### JOB
Please copy the records below, swapping "GUI agent" for "desktop assistant" wherever it appears and changing nothing else.

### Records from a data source

------------------------------------

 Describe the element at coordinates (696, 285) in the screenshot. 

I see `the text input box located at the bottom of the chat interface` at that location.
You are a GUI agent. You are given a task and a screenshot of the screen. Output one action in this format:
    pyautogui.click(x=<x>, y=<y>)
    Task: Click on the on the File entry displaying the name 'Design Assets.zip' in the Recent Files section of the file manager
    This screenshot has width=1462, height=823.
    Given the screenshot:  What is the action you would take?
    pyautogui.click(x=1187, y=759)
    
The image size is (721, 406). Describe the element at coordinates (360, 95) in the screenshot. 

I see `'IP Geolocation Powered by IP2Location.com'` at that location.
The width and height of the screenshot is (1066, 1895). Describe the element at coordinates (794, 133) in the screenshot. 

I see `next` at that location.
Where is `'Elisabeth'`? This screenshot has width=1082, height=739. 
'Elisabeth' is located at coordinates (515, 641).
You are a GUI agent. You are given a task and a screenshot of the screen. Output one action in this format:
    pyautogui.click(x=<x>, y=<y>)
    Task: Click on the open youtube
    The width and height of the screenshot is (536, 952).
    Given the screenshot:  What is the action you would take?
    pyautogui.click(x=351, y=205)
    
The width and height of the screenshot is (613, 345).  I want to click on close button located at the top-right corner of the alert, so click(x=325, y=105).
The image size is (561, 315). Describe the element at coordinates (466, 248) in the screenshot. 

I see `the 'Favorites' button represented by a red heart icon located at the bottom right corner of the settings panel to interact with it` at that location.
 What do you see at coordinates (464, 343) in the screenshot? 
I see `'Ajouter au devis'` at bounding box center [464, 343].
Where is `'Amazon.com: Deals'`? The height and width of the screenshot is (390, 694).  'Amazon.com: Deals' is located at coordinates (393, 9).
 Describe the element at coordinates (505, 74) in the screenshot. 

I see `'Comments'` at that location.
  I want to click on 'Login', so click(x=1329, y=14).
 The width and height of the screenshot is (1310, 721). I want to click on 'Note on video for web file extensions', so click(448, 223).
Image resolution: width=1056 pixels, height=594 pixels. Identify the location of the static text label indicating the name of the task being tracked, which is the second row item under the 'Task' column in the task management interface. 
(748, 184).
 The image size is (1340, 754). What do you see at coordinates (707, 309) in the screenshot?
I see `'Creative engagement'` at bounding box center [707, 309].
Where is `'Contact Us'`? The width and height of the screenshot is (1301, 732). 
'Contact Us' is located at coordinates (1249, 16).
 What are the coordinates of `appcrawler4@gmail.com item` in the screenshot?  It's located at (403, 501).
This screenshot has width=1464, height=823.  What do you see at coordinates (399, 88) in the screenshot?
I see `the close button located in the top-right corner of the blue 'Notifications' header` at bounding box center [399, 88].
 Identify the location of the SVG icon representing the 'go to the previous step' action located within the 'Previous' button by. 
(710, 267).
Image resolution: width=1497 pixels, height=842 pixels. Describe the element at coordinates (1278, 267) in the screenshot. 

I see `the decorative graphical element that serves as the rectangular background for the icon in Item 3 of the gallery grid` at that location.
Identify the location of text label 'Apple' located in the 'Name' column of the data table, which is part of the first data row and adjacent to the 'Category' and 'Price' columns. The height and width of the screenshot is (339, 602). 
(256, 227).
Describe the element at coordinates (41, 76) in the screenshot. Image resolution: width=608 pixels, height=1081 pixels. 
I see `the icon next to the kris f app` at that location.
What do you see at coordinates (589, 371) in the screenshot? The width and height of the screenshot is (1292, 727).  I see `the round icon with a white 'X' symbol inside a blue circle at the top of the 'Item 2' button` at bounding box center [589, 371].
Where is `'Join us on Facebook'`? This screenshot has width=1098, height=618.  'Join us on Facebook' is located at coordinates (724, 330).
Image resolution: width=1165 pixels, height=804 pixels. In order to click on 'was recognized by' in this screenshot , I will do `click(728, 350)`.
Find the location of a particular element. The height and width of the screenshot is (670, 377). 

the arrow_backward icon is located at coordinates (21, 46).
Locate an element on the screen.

------------------------------------

### ANSWER FOR THE TASK
 Describe the element at coordinates (696, 285) in the screenshot. 

I see `the text input box located at the bottom of the chat interface` at that location.
You are a desktop assistant. You are given a task and a screenshot of the screen. Output one action in this format:
    pyautogui.click(x=<x>, y=<y>)
    Task: Click on the on the File entry displaying the name 'Design Assets.zip' in the Recent Files section of the file manager
    This screenshot has width=1462, height=823.
    Given the screenshot:  What is the action you would take?
    pyautogui.click(x=1187, y=759)
    
The image size is (721, 406). Describe the element at coordinates (360, 95) in the screenshot. 

I see `'IP Geolocation Powered by IP2Location.com'` at that location.
The width and height of the screenshot is (1066, 1895). Describe the element at coordinates (794, 133) in the screenshot. 

I see `next` at that location.
Where is `'Elisabeth'`? This screenshot has width=1082, height=739. 
'Elisabeth' is located at coordinates (515, 641).
You are a desktop assistant. You are given a task and a screenshot of the screen. Output one action in this format:
    pyautogui.click(x=<x>, y=<y>)
    Task: Click on the open youtube
    The width and height of the screenshot is (536, 952).
    Given the screenshot:  What is the action you would take?
    pyautogui.click(x=351, y=205)
    
The width and height of the screenshot is (613, 345).  I want to click on close button located at the top-right corner of the alert, so click(x=325, y=105).
The image size is (561, 315). Describe the element at coordinates (466, 248) in the screenshot. 

I see `the 'Favorites' button represented by a red heart icon located at the bottom right corner of the settings panel to interact with it` at that location.
 What do you see at coordinates (464, 343) in the screenshot? 
I see `'Ajouter au devis'` at bounding box center [464, 343].
Where is `'Amazon.com: Deals'`? The height and width of the screenshot is (390, 694).  'Amazon.com: Deals' is located at coordinates (393, 9).
 Describe the element at coordinates (505, 74) in the screenshot. 

I see `'Comments'` at that location.
  I want to click on 'Login', so click(x=1329, y=14).
 The width and height of the screenshot is (1310, 721). I want to click on 'Note on video for web file extensions', so click(448, 223).
Image resolution: width=1056 pixels, height=594 pixels. Identify the location of the static text label indicating the name of the task being tracked, which is the second row item under the 'Task' column in the task management interface. 
(748, 184).
 The image size is (1340, 754). What do you see at coordinates (707, 309) in the screenshot?
I see `'Creative engagement'` at bounding box center [707, 309].
Where is `'Contact Us'`? The width and height of the screenshot is (1301, 732). 
'Contact Us' is located at coordinates (1249, 16).
 What are the coordinates of `appcrawler4@gmail.com item` in the screenshot?  It's located at (403, 501).
This screenshot has width=1464, height=823.  What do you see at coordinates (399, 88) in the screenshot?
I see `the close button located in the top-right corner of the blue 'Notifications' header` at bounding box center [399, 88].
 Identify the location of the SVG icon representing the 'go to the previous step' action located within the 'Previous' button by. 
(710, 267).
Image resolution: width=1497 pixels, height=842 pixels. Describe the element at coordinates (1278, 267) in the screenshot. 

I see `the decorative graphical element that serves as the rectangular background for the icon in Item 3 of the gallery grid` at that location.
Identify the location of text label 'Apple' located in the 'Name' column of the data table, which is part of the first data row and adjacent to the 'Category' and 'Price' columns. The height and width of the screenshot is (339, 602). 
(256, 227).
Describe the element at coordinates (41, 76) in the screenshot. Image resolution: width=608 pixels, height=1081 pixels. 
I see `the icon next to the kris f app` at that location.
What do you see at coordinates (589, 371) in the screenshot? The width and height of the screenshot is (1292, 727).  I see `the round icon with a white 'X' symbol inside a blue circle at the top of the 'Item 2' button` at bounding box center [589, 371].
Where is `'Join us on Facebook'`? This screenshot has width=1098, height=618.  'Join us on Facebook' is located at coordinates (724, 330).
Image resolution: width=1165 pixels, height=804 pixels. In order to click on 'was recognized by' in this screenshot , I will do `click(728, 350)`.
Find the location of a particular element. The height and width of the screenshot is (670, 377). 

the arrow_backward icon is located at coordinates (21, 46).
Locate an element on the screen.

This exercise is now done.